— TASK DIRECTIONS —
Down to the last character, transcribe every record.

— MATERIAL SHOWN —

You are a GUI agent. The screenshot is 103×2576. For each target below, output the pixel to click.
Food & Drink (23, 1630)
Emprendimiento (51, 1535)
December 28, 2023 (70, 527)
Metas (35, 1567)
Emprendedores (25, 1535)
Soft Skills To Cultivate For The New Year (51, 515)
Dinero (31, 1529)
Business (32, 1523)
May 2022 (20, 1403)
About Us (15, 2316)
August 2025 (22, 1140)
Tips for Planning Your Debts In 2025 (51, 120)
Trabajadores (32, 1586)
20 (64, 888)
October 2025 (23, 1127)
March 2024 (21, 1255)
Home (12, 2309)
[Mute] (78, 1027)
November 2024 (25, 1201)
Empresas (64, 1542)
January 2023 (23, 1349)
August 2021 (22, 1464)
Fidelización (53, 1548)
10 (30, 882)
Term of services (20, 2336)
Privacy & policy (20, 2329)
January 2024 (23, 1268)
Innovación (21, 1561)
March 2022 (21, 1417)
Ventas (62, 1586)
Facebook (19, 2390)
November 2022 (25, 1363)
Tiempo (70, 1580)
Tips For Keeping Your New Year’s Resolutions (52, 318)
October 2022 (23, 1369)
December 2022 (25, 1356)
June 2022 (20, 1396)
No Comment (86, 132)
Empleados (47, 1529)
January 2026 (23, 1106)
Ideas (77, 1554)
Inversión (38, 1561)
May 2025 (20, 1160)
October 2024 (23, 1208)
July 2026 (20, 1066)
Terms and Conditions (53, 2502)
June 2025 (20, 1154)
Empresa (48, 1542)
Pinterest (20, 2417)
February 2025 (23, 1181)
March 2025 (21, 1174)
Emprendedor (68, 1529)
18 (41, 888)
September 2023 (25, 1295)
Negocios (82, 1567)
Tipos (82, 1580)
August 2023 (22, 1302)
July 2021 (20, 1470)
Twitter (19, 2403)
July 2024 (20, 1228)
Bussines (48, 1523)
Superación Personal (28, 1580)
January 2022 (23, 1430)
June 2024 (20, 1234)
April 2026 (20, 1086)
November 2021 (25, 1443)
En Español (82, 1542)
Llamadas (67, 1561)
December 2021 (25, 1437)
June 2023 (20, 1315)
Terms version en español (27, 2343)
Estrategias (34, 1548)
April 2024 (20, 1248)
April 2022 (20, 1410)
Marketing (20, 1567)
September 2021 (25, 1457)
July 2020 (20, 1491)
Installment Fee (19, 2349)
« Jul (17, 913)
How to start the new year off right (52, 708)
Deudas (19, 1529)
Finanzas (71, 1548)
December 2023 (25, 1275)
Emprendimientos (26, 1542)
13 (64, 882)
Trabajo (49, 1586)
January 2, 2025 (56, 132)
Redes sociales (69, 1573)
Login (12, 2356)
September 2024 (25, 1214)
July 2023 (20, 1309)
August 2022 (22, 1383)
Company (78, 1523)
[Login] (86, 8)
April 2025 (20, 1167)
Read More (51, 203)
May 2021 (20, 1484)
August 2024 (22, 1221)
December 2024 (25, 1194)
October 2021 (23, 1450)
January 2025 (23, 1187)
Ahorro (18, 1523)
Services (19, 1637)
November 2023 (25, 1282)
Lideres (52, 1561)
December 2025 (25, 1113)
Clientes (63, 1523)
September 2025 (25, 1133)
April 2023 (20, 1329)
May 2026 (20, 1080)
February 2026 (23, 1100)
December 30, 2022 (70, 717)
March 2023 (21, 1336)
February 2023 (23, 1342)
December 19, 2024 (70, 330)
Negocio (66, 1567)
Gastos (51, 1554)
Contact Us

— EXERCISE RESULT —
You are a GUI agent. The screenshot is 103×2576. For each target below, output the pixel to click.
Food & Drink (23, 1630)
Emprendimiento (51, 1535)
December 28, 2023 (70, 527)
Metas (35, 1567)
Emprendedores (25, 1535)
Soft Skills To Cultivate For The New Year (51, 515)
Dinero (31, 1529)
Business (32, 1523)
May 2022 (20, 1403)
About Us (15, 2316)
August 2025 (22, 1140)
Tips for Planning Your Debts In 2025 (51, 120)
Trabajadores (32, 1586)
20 (64, 888)
October 2025 (23, 1127)
March 2024 (21, 1255)
Home (12, 2309)
[Mute] (78, 1027)
November 2024 (25, 1201)
Empresas (64, 1542)
January 2023 (23, 1349)
August 2021 (22, 1464)
Fidelización (53, 1548)
10 (30, 882)
Term of services (20, 2336)
Privacy & policy (20, 2329)
January 2024 (23, 1268)
Innovación (21, 1561)
March 2022 (21, 1417)
Ventas (62, 1586)
Facebook (19, 2390)
November 2022 (25, 1363)
Tiempo (70, 1580)
Tips For Keeping Your New Year’s Resolutions (52, 318)
October 2022 (23, 1369)
December 2022 (25, 1356)
June 2022 (20, 1396)
No Comment (86, 132)
Empleados (47, 1529)
January 2026 (23, 1106)
Ideas (77, 1554)
Inversión (38, 1561)
May 2025 (20, 1160)
October 2024 (23, 1208)
July 2026 (20, 1066)
Terms and Conditions (53, 2502)
June 2025 (20, 1154)
Empresa (48, 1542)
Pinterest (20, 2417)
February 2025 (23, 1181)
March 2025 (21, 1174)
Emprendedor (68, 1529)
18 (41, 888)
September 2023 (25, 1295)
Negocios (82, 1567)
Tipos (82, 1580)
August 2023 (22, 1302)
July 2021 (20, 1470)
Twitter (19, 2403)
July 2024 (20, 1228)
Bussines (48, 1523)
Superación Personal (28, 1580)
January 2022 (23, 1430)
June 2024 (20, 1234)
April 2026 (20, 1086)
November 2021 (25, 1443)
En Español (82, 1542)
Llamadas (67, 1561)
December 2021 (25, 1437)
June 2023 (20, 1315)
Terms version en español (27, 2343)
Estrategias (34, 1548)
April 2024 (20, 1248)
April 2022 (20, 1410)
Marketing (20, 1567)
September 2021 (25, 1457)
July 2020 (20, 1491)
Installment Fee (19, 2349)
« Jul (17, 913)
How to start the new year off right (52, 708)
Deudas (19, 1529)
Finanzas (71, 1548)
December 2023 (25, 1275)
Emprendimientos (26, 1542)
13 (64, 882)
Trabajo (49, 1586)
January 2, 2025 (56, 132)
Redes sociales (69, 1573)
Login (12, 2356)
September 2024 (25, 1214)
July 2023 (20, 1309)
August 2022 (22, 1383)
Company (78, 1523)
[Login] (86, 8)
April 2025 (20, 1167)
Read More (51, 203)
May 2021 (20, 1484)
August 2024 (22, 1221)
December 2024 (25, 1194)
October 2021 (23, 1450)
January 2025 (23, 1187)
Ahorro (18, 1523)
Services (19, 1637)
November 2023 (25, 1282)
Lideres (52, 1561)
December 2025 (25, 1113)
Clientes (63, 1523)
September 2025 (25, 1133)
April 2023 (20, 1329)
May 2026 (20, 1080)
February 2026 (23, 1100)
December 30, 2022 (70, 717)
March 2023 (21, 1336)
February 2023 (23, 1342)
December 19, 2024 (70, 330)
Negocio (66, 1567)
Gastos (51, 1554)
Contact Us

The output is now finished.